Ken MacLeod writes

Clay Shirky criticizes the Semantic Web in his article, The Semantic Web, Syllogism, and Worldview, to which Sam Ruby accurately assesses, "Two parts brilliance, one part strawman."

Joe Gregorio responds to Shirky's piece with this very concrete statement:

This is exactly the point I made in The Well-Formed Web, that the value that the proponents of the Semantic Web were offering could be achieved just as well with just XML and HTTP, and we are doing it today with no use of RDF, no need to wait for ubiquitous RDF deployment, no need to wait for RDF parsing and querying tools.

Yet, in the "just XML" world there is no one that I know of working on a "layer" that lets applications access a variety of XML formats (schemas) and treat similar or even logically equivalent elements or structures as if they were the same. This means each XML application developer has to do all of the work of integrating each XML format (schema): N × M.

The difference between the RDF proponents and the XML proponents is fairly simple. In the XML-centric world parties can utilize whatever internal formats and data sources they want but exchange XML documents that conform to an agreed upon format, in cases where the agreed upon format conflicts with internal formats then technologies like XSLT come to the rescue. The RDF position is that it is too difficult to agree on interchange formats so instead of going down this route we should use A.I.-like technologies to map between formats. Note, that this doesn't mean transformations don't need to be done as Ken points out

The RDF model along with the logic and equivalency languages, like OWL (nee DAML+OIL),

Thus, if you are an XML practitioner RDF doesn't change much except new transformation techniques and technologies to learn.

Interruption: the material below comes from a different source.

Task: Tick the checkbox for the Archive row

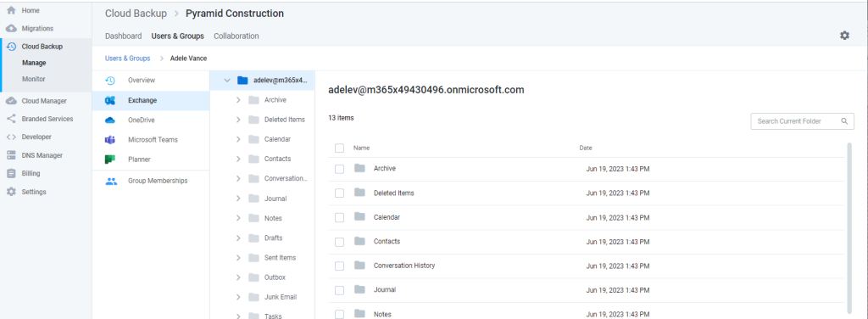Action: coord(339,169)
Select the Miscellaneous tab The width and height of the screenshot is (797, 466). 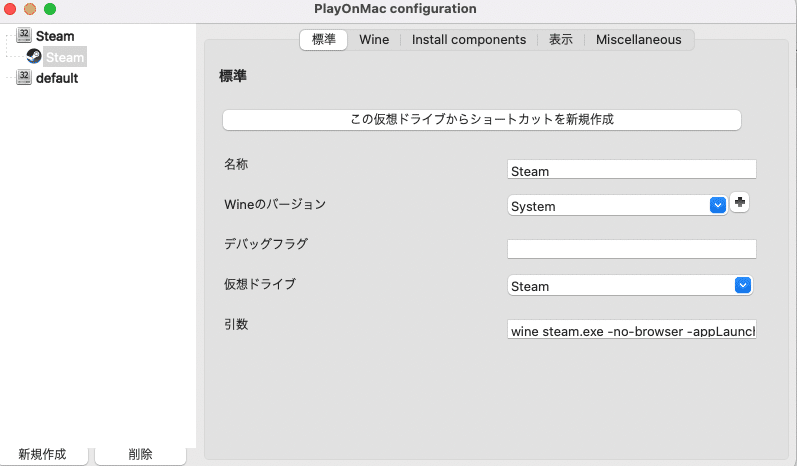(x=638, y=40)
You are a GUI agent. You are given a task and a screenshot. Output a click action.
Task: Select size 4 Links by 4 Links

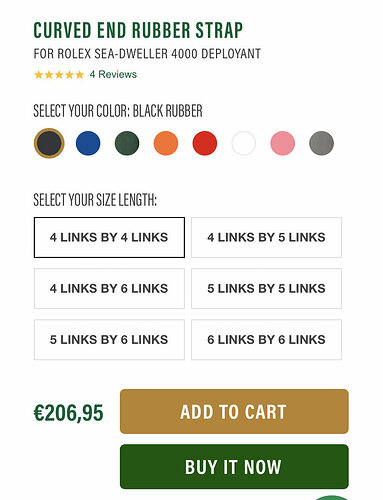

Additionally as Clay Shirky points out, on investigation it isn't even clear whether the basic premises of  RDF and similar Semantic Web technologies is based on a firm foundation and sound logic. In conclusion Ken wrote,

One can take potshots at RDF for how it addresses the problem, and the Semantic Web for possibly reaching too far too quickly in making logical assertions based on relations modeled in RDF, but to dismiss it out of hand or resort to strawmen to attack it all while not recognizing the problem it addresses or offering an alternative solution simply tells me they don't see the problem, and therefore have no credibility in knocking RDF or the Semantic Web for trying to solve it.

I wonder if I'm the only one that sees the parallels between the above quote and statements that attributed to religious fundamentalists. I wonder if Ken is familiar with Perpetual Motion Machines? The problem they want to solve is real albeit impossible to solve. Does he also feel that no one has the credibility to knock any one of the numerous designs for one that have been proposed until the critic can themselves produce a perpetual motion machine?